Размер шрифта
-
+

Я, мой муж и наши два отечества - стр. 34

Был в нашей комнате еще и другой стол, поменьше. На нем всегда кучились мамины бумаги, которые строго запрещалось трогать. Мама работала за ним вечерами и писала в самодельную тетрадку. Мне она тоже выделила немножечко казенной бумаги, предназначенной для записи геологических съемок. Бабушка сшила мне из нарезанных листочков этой бумаги тетрадку, и я тоже писала дневник. Я вспоминала и описывала, как мы ехали. Мама похвалила меня, назвала «писателем» (после сказала, что это шутка), и я решила написать рассказ, который назвала «Партизанка». Живьем партизан я не видела, но много читала о них и очень гордилась подвигом Зои Космодемьянской… Описывая подвиг девушки Ани, героини моего рассказа, я, кажется, о всех пытках написала, о которых читала или слышала по радио. Этими пытками мучили фашисты нежную девушку, а она геройски молчала… Писала и заливалась слезами. А потом прочитала свой рассказ хозяйской девочке Тане. Плакала и она. А бабушка по-доброму улыбалась и гладила по голове, и только мама сказала, что надо писать о том, что увидишь собственными глазами, и посоветовала рассказов больше не писать, а только дневник. А мне, помню, дневник вести вовсе неинтересно было, и писала я его лишь ради Мамы, и то далеко не каждый день. Старалась притом записи делать как можно короче, потому что мерзли руки и без конца хотелось есть…

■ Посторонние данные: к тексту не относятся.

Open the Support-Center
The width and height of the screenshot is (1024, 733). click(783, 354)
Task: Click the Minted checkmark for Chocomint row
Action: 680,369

На городском базаре можно было купить муки. Самой выгодной была кукурузная. Из нее варили мамалыгу, то есть жидкую кашу, которую потом заливали в миски или тарелки, где она застывала, и ее можно было резать как холодец. Двенадцатилетняя Таня эту мамалыгу носила продавать на маленький рабочий рынок рядом со столовой, где работала посудомойкой ее мама. «Из одного стакана муки получается четыре порции мамалыги, за которые, если продать, можно потом купить целых четыре стакана муки», – говорила она мне.

Однажды, когда Мама была в командировке, мы с Бабушкой решили попробовать: купили на последние деньги пять стаканов кукурузной муки и, посчитав ожидаемую прибыль, сварили большущую кастрюлю мамалыги. Потом разлили ее по столовским мискам, которых у хозяев наших было много, и оставили остывать. Получилась полная корзинка целых и половинных кругов мамалыги, которые мне предстояло продать.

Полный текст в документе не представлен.